The manager bit his lower lip, turned on a heel, and left us. We spent five minutes packing everything in the room into a cardboard box made for Colt 45 malt liquor. I took the rumpled black suit from the hanger, folded it, and handed it to JoJo. He nodded.
I heaved the box up into the crook of my elbows and walked down a urine-scented staircase. My ears rang, full of Fats’ sax, those deep full notes that bled the man’s life and loss. He never cheated, putting all he was into every note. And now someone had taken the one thing he cared about even more than his own life.
***********************
THAT AFTERNOON I started searching all around the Quarter. I looked into any painted window using the words MUSIC, PAWN, or ANTIQUE. I learned his sax was a classic made in the forties, a collector’s item that could pay for a dozen caskets and burial plots.
I found nothing.
The cool day turned into colder night as the setting sun turned burnt orange over the Mississippi. Driving down St. Charles Avenue, mottled shadows played over my face. Leaves turned end over end from the knurled water oaks dripping with Spanish moss.
I parked off Prytania, where Fat’s drummer lived in a rotting carriage house among mansions.

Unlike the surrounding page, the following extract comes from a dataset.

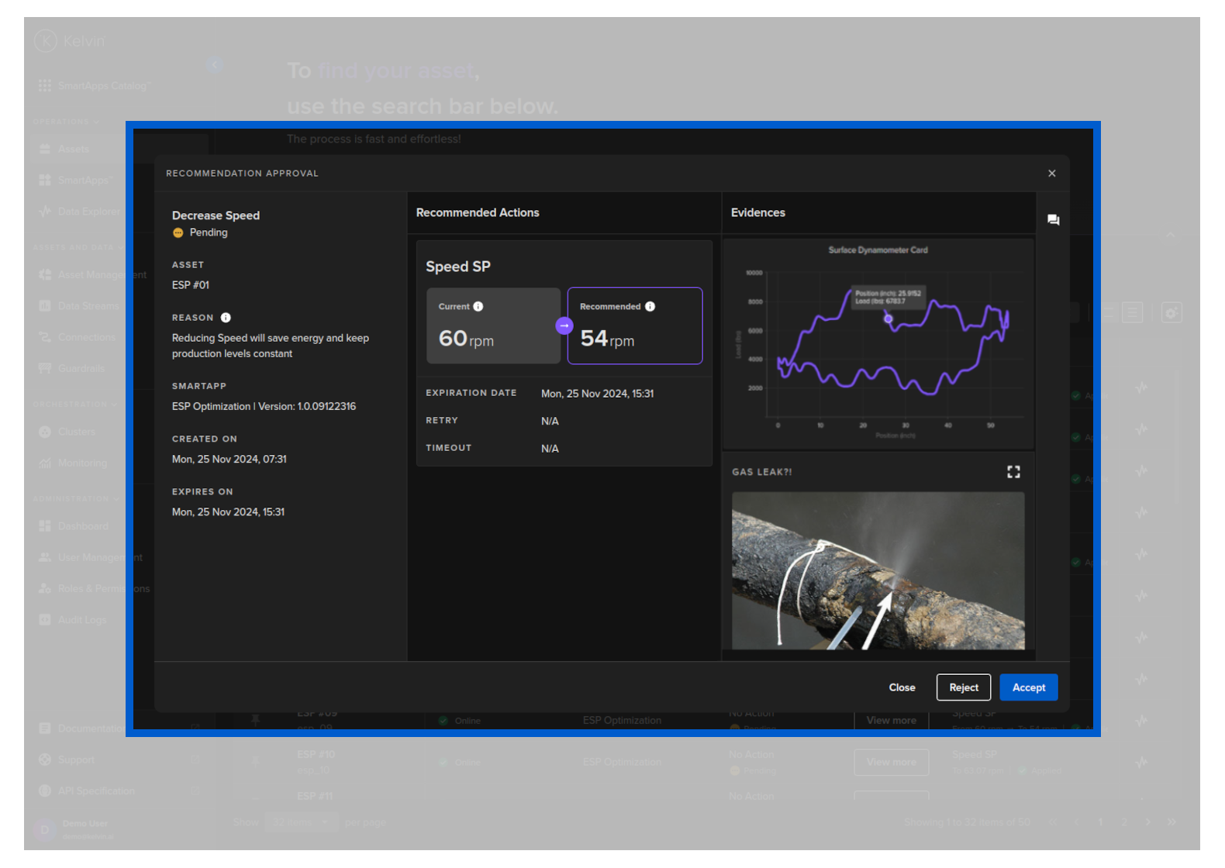Click the purple arrow between speed values

tap(564, 326)
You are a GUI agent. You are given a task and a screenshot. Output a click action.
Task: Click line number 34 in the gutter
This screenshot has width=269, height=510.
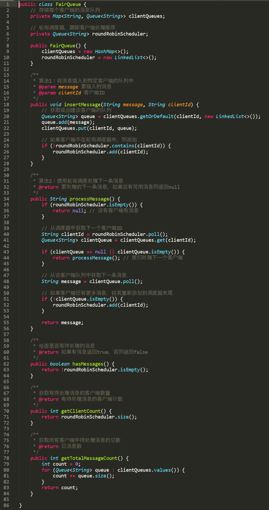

He was stoned when he opened the door. Red-eyed, sunken-shouldered, giggly stoned. Tom Cat usually wore his hair in a greasy ponytail, but tonight it hung wild in his face. Clutching a bag of Cheetos in his skinny white arms, he wiped orange dust from the corner of his mouth and invited me in.
“Hey, dude.”
I pulled a crumpled pair of jeans and a foul-smelling T-shirt off a chair and sat down. The place reeked of marijuana. He’d be lucky if the paint didn’t start to peel.
“Want a smoke?”
“No, thanks,” I said, smiling and pulling a pack of Marlboros from my jean-jacket pocket.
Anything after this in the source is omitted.